Optimization Bias vs Inductive Bias

Machine learning models encode two distinct biases:

Inductive Bias: The preferences built into the model class and structure. A convolutional neural network has inductive bias toward local patterns and translation equivariance. A recurrent network has inductive bias toward sequential relationships. A decision tree has bias toward hierarchical, axis-aligned splits. These biases make the model well-suited for some problems and poorly suited for others.
Optimization Bias: The preferences encoded in the learning algorithm (how we optimize). Gradient descent does not explore the loss landscape uniformly; it is biased toward solutions reachable by continuous paths from the random initialization and toward solutions consistent with the implicit regularization of small learning rates and early stopping.

These two biases interact in complex ways. A convolutional network trained with gradient descent on image data learns a hierarchy of features (low-level edges, mid-level textures, high-level parts) that are simultaneously favored by the inductive bias (local structure in the architecture) and the optimization algorithm (gradient descent implicitly prefers solutions that are reachable from random initialization in a reasonable number of steps).
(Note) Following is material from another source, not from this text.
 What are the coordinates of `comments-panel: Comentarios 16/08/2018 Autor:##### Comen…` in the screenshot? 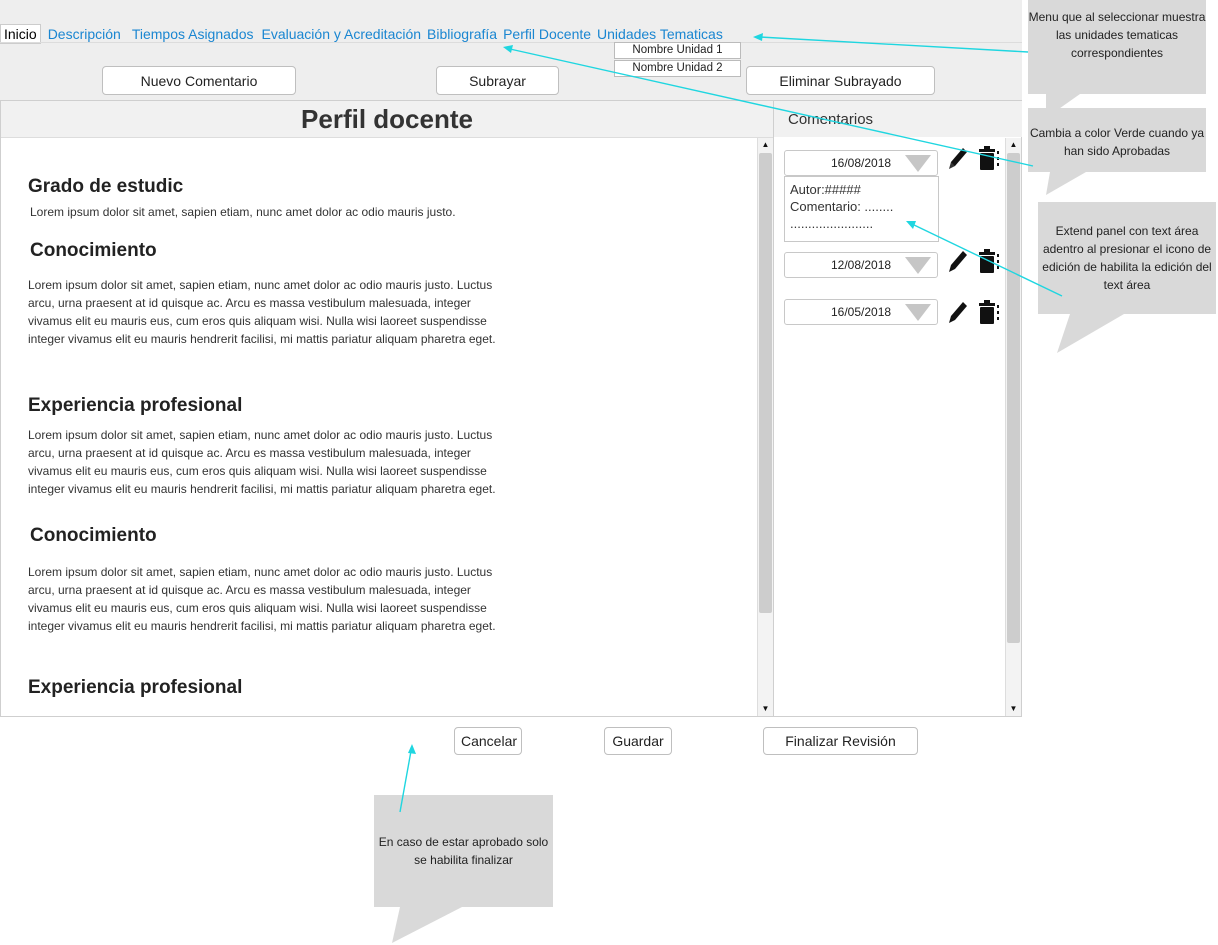 It's located at (898, 408).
However, optimization bias and inductive bias can also conflict. A deep neural network has inductive bias toward complex, hierarchical features, but gradient descent can get stuck in shallow solutions that do not exploit the deep structure. In these cases, we need to adjust the optimization algorithm (learning rate schedules, batch normalization, residual connections) to align it with the inductive bias.

Moreover, optimization bias can introduce spurious correlations not intended by the model architect. If the data contains spurious correlations (features that are correlated with the target in training but not in deployment), gradient descent discovers and encodes these correlations. The model has high training accuracy but fails in deployment.
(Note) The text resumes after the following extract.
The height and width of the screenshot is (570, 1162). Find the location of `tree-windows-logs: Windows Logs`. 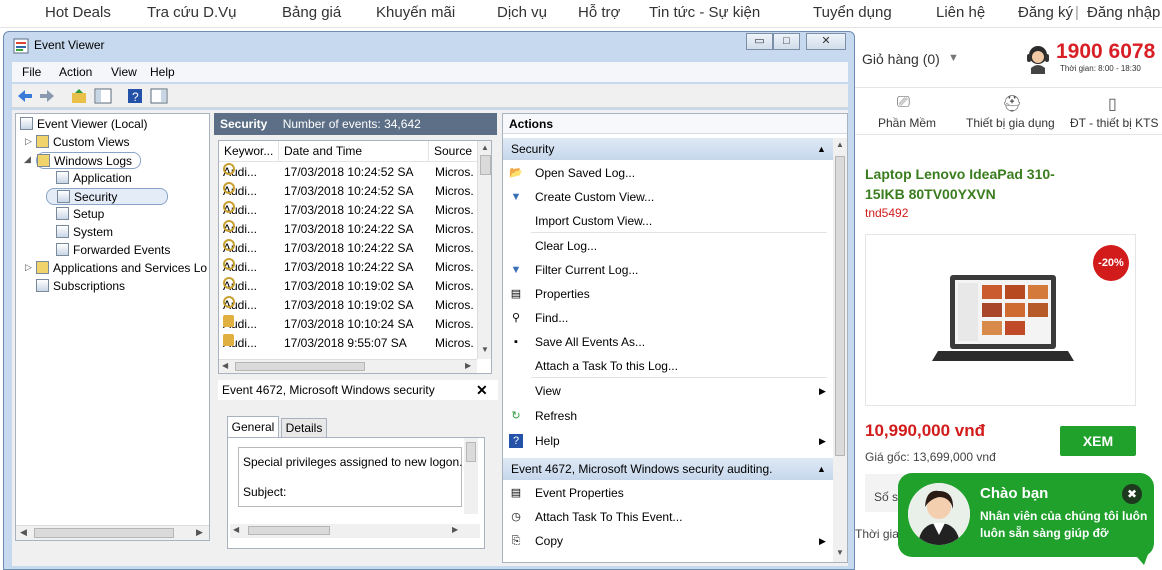

tree-windows-logs: Windows Logs is located at coordinates (89, 160).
Compute-Constrained Learning

Compute is the ultimate constraint in machine learning. Given a fixed amount of compute (GPU-hours, TPU-years), how should we allocate it between model size, training data size, and algorithmic sophistication?

This is not an academic question. The training cost of a modern large language model is on the order of $10^{20}$ to $10^{24}$ floating-point operations (FLOPs). With current hardware, this translates to millions of dollars. Choosing the wrong allocation wastes resources.
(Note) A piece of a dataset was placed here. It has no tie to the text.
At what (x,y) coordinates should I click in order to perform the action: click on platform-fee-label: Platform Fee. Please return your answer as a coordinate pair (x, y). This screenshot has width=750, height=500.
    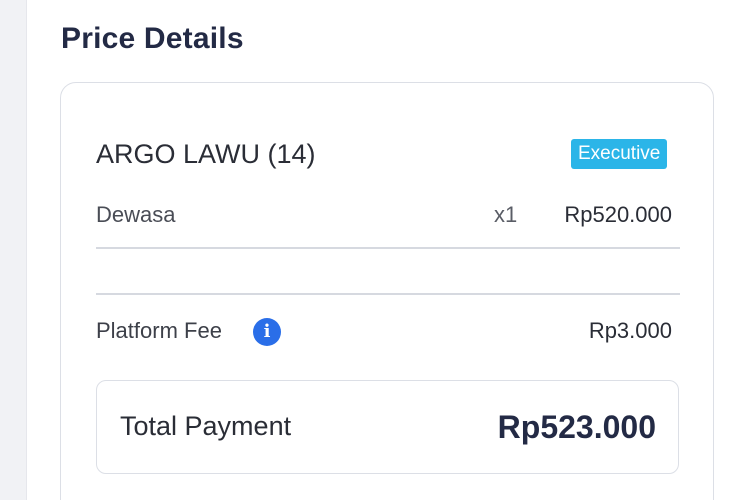
    Looking at the image, I should click on (159, 330).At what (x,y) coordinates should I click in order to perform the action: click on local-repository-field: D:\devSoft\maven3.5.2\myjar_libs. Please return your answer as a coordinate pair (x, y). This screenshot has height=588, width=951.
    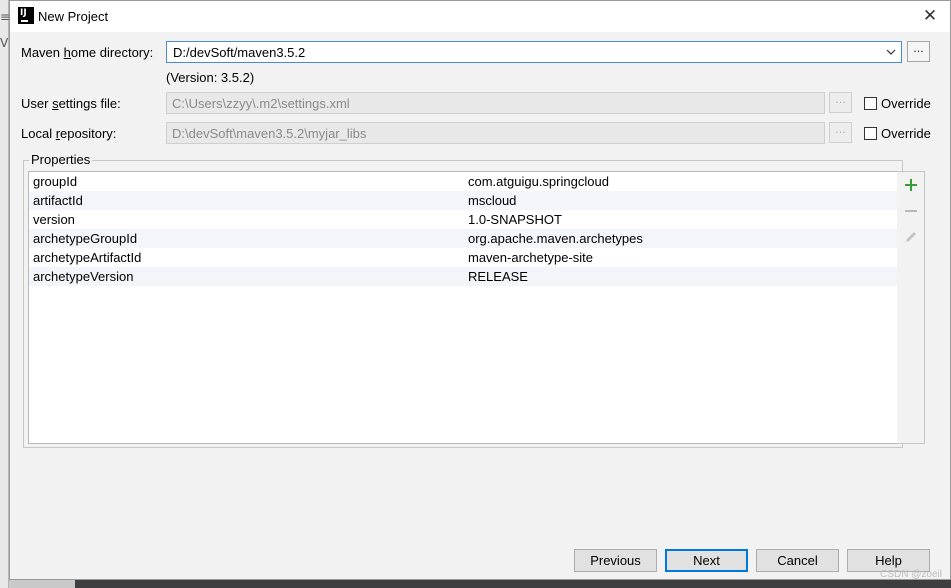
    Looking at the image, I should click on (496, 133).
The relationship between compute, model size $d$, and data size $n$ is not linear. Empirical scaling laws (discovered by OpenAI, DeepMind, and others) suggest that loss decreases roughly as:

\[ \mathcal{L} \approx a \cdot d^{-\alpha} + b \cdot n^{-\beta} \]

where $\alpha$ and $\beta$ are typically around 0.1 to 0.2 (loss decreases as a power law in both model and data size). Importantly, $\alpha \approx \beta$ for large language models, meaning model and data scaling are roughly equivalent in terms of improvement rate.

However, training cost is $C \approx d \cdot n$ (roughly proportional to the product of model and data size, though constants depend on architecture). Given a fixed compute budget $C_{\text{total}}$, the question becomes: what choice of $d$ and $n$ (subject to $d \cdot n \approx C_{\text{total}}$) minimizes loss?

If loss scales as $\mathcal{L} \approx (C / d \cdot n)^{-\gamma}$ for some exponent $\gamma$, then loss is roughly independent of how we split compute between model and data size. However, if there are data scarcity constraints (only so much high-quality data available) or model size constraints (hardware limits on model parallelism), the allocation changes.

More subtly, the relationship between compute, data, and performance is not smooth. There exist “regime transitions” where increasing compute provides no additional benefit, or even hurts, until you cross a threshold and suddenly become compute-efficient again. These transitions reflect phase changes in the problem structure: a barrier that requires a jump in capability to overcome.

This compute-constrained learning regime reveals a fundamental tension: the optimal algorithm depends on the computational budget. A $1 million training run and a $1 billion training run do not simply differ in scope; they differ in the algorithms, datasets, and models that are optimal. Scaling does not commute with algorithm choice.